Antibodi monoklonal yang bisa diproduksi dalam jumlah besar di laboratorium industri farmasi, dapat dirancang untuk melawan kanker melalui berbagai cara.Melalui target tertentu, antibodi tersebut dapat memblokir aktivitas protein abnormal pada sel-sel kanker. Titik tangkapnya spesifik pada gen-gen tertentu pemicu kanker, atau lingkungan mikro jaringan yang membantu sel kanker untuk tumbuh dan berkembang.
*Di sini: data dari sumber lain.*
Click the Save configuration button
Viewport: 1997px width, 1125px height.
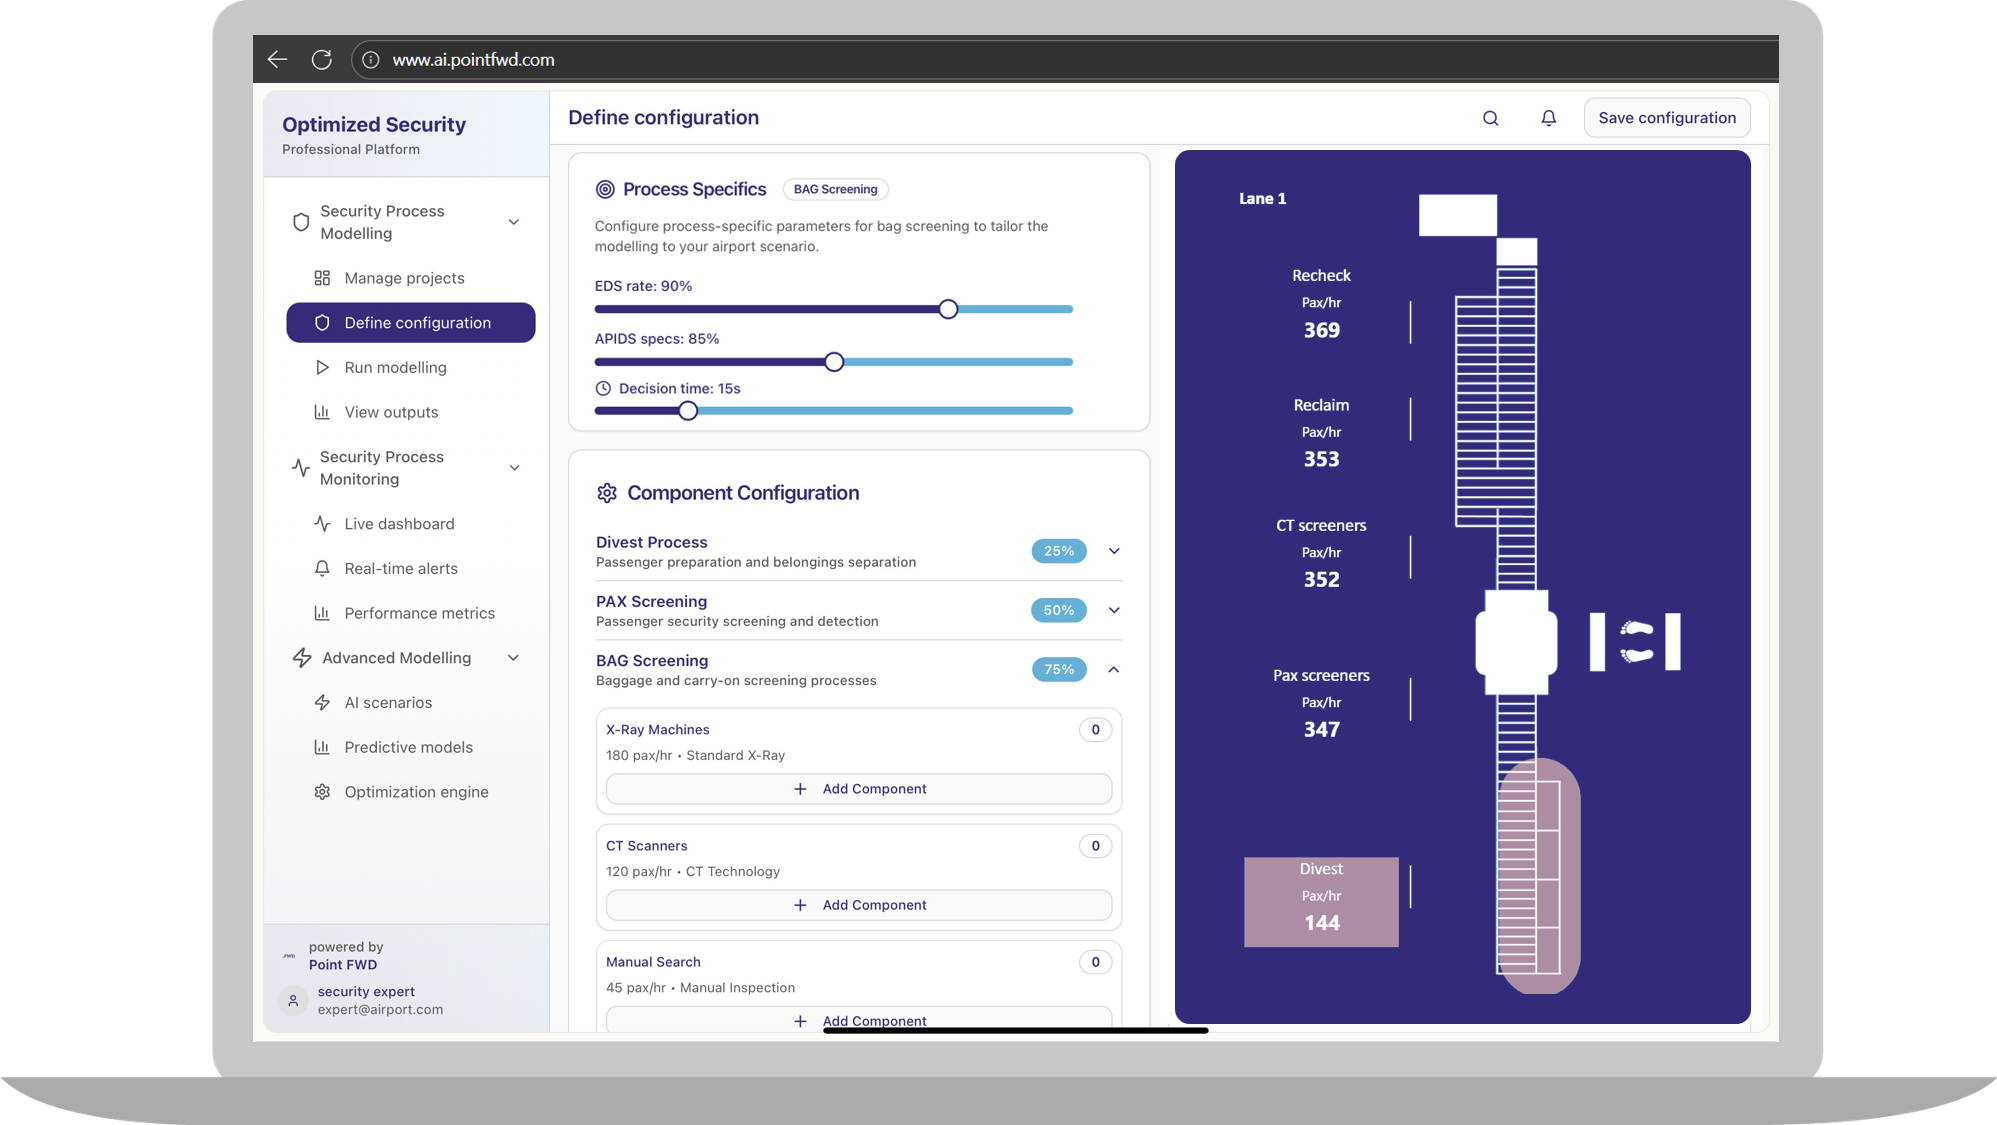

Obat-obatan yang tergolong dalam imunoterapi kanker, umumnya relatif sangat mahal dan di luar jangkauan kemampuan pembiayaan masyarakat. Hampir seluruhnya masih harus diimpor dari luar negeri. Dampak negatifnya, tidak semua pembiayaan obat-obatan tersebut bisa ditanggung oleh BPJS Kesehatan.
Untuk pertama kalinya BPOM(Badan Pengawas Obat dan Makanan), telah menerbitkan izin edar produk antibodi monoklonal buatan Indonesia, pada 28 Desember 2022. Obat tersebut diindikasikan untuk melawan kanker kelenjar getah bening jenis tertentu.
Masih banyak kendala yang harus dihadapi, baik bagi masyarakat penyandang kanker ataupun pemerintah sebagai penyedia layanan kesehatan. Namun “mimpi” memperbaiki kesenjangan pengelolaan kanker, selayaknya tetap diupayakan secara maksimal oleh semua pihak.